Мишке было приятно, что дядька Макар не поверил, будто он не знает… Обрадовало и само предложение — освободить друга.
— И Ленька… тоже не курил, — дрогнувшим голосом сказал Макар. Прикурил, ни с того ни с сего, казалось, ударился в воспоминания: — Мы с батькой твоим парубковали… Беркутом. И повоевать довелось. Лихой рубака. Мой родитель, Ленькин дед вот, да и Егора, в коноводах при нем состоял…
Скрипуче закашлял, содрогаясь всем костлявым телом. Утер папахой глаза, осипшим голосом досказал:
— Давно не видал его… Глянуть бы…
— Немцев много в станице? — опросил Мишка, когда малость отдышался.
— Да оно ить… Десятка два солдатни одной. На машинах, с овчарками. Один важный, в очках, штаны с лампасами. И в крестах весь, как кобель в репьяхах. Наш в струнку перед ним, комендант. В нэкэвэдэвских домах остановились.
— Гестаповцы?
— Во, во, они самые. Жандармерия ихняя.
Макар тревожно и в то же время с надеждой заглянул Мишке в глаза.
— Ну, парень? Вместе были… дружки… Оказать подмогу какую вам… Скажем, с оружия что… Раздобуду. Полон амбар всякой всячины. Хочь возилку.
Как из-под земли вырос Горка.
— Немец… Переводчик. По-над яром вон… Макар заторопился:
— Решай. Я надбегу вскорости. Да, гляди, этой же ночью… Прогадать можем…
Нахлобучивая папаху, Макар проворно скрылся в садах. Горка прыгнул в яр.
За кустарником показалась высокая орластая фуражка. Мишка растерялся. Положил на бурьян скрипку, освобождая для чего-то руки. «Может, попросить… поможет?.. — влезла вдруг в голову мысль. Тут же отклонил ее: — Гм, хорош «помощник». Обозлился на себя и за эту нелепую мысль, и за внезапную дрожь в коленях. Всунул сжатые кулаки в карманы, попрочнее уперся ногами в землю.
Подходил Вальтер с едва заметной улыбкой — не скрывал, что шел к нему. Поздоровался почтительно, с поклоном, но руки не подал.
— Заходил к вам. Там бабушка… Говорит, ушел со скрипкой. Я подумал правильно…
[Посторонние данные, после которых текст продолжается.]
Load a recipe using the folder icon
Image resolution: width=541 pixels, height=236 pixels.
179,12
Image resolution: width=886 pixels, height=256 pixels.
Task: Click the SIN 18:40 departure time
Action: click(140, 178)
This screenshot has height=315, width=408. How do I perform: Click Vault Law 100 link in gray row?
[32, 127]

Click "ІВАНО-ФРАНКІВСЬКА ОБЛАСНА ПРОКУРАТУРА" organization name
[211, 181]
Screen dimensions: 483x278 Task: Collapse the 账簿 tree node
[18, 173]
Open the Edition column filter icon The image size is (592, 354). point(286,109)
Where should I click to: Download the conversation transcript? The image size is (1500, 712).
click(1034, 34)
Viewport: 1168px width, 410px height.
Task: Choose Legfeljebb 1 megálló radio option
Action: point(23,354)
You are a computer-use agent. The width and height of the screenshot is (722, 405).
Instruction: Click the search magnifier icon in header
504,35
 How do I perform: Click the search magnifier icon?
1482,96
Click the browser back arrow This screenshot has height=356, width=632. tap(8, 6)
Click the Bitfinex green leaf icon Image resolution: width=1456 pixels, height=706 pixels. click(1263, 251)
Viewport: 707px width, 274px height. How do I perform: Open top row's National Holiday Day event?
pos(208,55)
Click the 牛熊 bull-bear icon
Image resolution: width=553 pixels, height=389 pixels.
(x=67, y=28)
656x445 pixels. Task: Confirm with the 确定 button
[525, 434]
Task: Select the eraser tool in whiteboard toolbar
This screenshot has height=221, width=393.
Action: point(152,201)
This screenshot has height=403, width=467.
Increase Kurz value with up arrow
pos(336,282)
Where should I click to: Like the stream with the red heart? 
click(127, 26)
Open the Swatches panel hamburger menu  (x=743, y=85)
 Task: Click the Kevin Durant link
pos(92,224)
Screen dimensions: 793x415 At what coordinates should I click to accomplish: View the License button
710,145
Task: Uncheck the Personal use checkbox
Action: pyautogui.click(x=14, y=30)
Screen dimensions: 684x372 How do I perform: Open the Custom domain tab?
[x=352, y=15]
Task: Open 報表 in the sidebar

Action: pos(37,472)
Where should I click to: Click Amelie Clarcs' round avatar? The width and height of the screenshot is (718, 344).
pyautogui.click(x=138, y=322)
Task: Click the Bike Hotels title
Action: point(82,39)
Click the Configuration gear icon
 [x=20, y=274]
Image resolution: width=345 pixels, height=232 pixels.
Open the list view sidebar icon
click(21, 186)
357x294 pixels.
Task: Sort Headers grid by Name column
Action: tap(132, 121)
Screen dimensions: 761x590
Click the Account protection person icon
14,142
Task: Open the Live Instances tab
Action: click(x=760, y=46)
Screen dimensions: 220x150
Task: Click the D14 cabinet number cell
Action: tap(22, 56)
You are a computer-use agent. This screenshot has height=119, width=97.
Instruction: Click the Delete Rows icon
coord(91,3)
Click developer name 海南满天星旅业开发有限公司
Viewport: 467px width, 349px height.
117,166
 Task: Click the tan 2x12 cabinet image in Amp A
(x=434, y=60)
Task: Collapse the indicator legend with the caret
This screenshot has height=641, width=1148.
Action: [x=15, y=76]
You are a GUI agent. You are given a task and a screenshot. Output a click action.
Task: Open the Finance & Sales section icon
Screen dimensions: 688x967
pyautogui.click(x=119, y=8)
Увидал на земле скрипку, поднял.
— Это нехорошо. Роса, отсыреет…
Провел смычком раз, другой. Проиграл что-то очень знакомое; не снимая скрипку с плеча, спросил:
— Не знаешь? А это?
Мелодия совсем неизвестная. Почувствовал Мишка стыд — не может утвердительно ответить и на этот раз. Вытащил руки из карманов; слушал, силясь уловить хоть что-нибудь знакомое.
— Мое… — пояснил Вальтер, опуская смычок. — Дома еще писал… Пробую… Я учился в академии. Война вот… Мать пианистка у меня. Ей так хотелось, чтобы я стал музыкантом. Не дождалась…
Видел Мишка, как пропадал румянец на его скулах, мокрели глаза. И у самого защемило внутри. Жалостлив он по своей натуре, не мог видеть крови и чужих слез. Отвернулся, провожая взглядом стаю ворон. Птицы давно обогнули сады, правясь к Панскому саду, а он все глядел, не покажутся ли они снова.
— Мама умерла моя, — продолжал Вальтер. — И рухнуло все… Как она ненавидела эти марши!.. Только после смерти ее отец забрал меня из академии и перевел к себе в военную школу. Сбылась его мечта-Мишка мрачно глядел на очистившийся от тумана плес; старался понять причину, побудившую Вальтера все это рассказывать ему. Зачем? Что кроется за этим? Хотя чувствовал: навряд ли тут подвох.